29 Apr Keeping your data safe: Access Control
Cyberattacks are a commonplace today. Malware such as viruses, worms, and more recently ransomware not only corrupt your data or hold it hostage but also inflict irreversible damage on your brand and business. As a norm, most businesses these days to invest in anti-virus/cybersecurity systems. But, is that really enough? The answer is–NO. Because they often overlook one important aspect–access. Ask yourself, how easy is your data to access? How can you strengthen the walls that keep your data safe? Read this blog to find out.
Always follow a role-based access permission model–meaning people in your organization have access to ONLY the data they REALLY need. Generally, the higher the designation, the deeper the data access permission and stronger the rights. For example, someone at the executive level may not be able to edit your MIS spreadsheet, but a manager should be able to.
Formal password controls
No matter how good your cybersecurity, you need to ensure the protocols are followed at the ground level. Enforce policies regarding passwords strictly and hold violators accountable. Examples include-
- Password combinations – Ensure your staff follows the recommended best practices when selecting passwords so there are no ‘easy-to-crack’ passwords
- Password sharing – Thoroughly discourage password sharing across your organization. No matter who asks for it, passwords shouldn’t be disclosed unless authorized as per the protocols.

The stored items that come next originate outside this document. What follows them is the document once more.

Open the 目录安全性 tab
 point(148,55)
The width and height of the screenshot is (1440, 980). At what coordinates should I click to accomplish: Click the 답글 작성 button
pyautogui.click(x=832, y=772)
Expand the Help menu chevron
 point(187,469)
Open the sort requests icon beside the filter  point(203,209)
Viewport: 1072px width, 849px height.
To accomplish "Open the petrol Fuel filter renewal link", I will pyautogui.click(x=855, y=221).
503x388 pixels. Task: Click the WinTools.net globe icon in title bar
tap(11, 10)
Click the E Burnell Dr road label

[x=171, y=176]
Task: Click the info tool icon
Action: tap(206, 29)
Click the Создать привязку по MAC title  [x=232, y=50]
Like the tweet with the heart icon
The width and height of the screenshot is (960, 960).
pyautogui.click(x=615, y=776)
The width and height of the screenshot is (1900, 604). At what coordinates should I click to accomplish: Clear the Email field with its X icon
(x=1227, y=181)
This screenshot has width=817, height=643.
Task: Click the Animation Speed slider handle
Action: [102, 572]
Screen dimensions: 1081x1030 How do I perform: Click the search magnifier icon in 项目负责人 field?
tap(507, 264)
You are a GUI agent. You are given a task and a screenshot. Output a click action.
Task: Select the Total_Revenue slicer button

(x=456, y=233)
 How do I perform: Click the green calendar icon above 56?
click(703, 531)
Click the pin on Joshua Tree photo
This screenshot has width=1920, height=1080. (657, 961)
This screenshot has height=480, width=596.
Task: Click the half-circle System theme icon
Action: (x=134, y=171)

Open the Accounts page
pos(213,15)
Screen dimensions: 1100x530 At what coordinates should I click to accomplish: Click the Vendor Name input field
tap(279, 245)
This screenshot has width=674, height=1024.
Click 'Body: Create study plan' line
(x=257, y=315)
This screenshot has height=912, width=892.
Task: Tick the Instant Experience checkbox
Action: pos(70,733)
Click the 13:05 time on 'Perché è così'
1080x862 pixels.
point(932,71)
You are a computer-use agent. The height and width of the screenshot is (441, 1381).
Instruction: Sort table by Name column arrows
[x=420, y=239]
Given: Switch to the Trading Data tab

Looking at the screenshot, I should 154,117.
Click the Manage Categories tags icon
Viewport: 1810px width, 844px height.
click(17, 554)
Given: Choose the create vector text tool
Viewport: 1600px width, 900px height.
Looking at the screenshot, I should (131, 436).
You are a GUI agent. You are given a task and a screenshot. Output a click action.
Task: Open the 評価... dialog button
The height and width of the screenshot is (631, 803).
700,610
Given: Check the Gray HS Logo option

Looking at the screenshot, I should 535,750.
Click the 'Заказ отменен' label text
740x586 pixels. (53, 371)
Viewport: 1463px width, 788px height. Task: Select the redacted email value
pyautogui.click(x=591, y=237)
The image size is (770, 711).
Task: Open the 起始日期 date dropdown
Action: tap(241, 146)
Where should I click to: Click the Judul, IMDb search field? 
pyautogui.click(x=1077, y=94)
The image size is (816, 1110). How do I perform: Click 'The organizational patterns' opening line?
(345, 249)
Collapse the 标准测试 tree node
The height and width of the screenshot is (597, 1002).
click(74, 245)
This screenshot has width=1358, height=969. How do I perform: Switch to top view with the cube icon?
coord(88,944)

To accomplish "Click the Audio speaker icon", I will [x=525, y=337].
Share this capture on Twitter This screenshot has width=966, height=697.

Don’t ignore physical security
Virtual security is a must, but so is physical security. Though there is only so much physical access controls can do in keeping your data safe in the BYOD era of today, don’t overlook this aspect. Installation of CCTV cameras on-floor, biometrics/card based access to your workspace/server rooms, etc. also have a role to play in data safety from the access perspective.
Training & reinforcement
Finally, train…train…train. You need to train your employees on the protocols for data security and access so they don’t mess up accidentally. Conduct mock drills, refresher training, follow up with quarterly audits and use positive and negative reinforcements to ensure everyone takes it seriously. Because, at the end of the day, no cybersecurity software is good enough, if the best practices related to data access are ignored.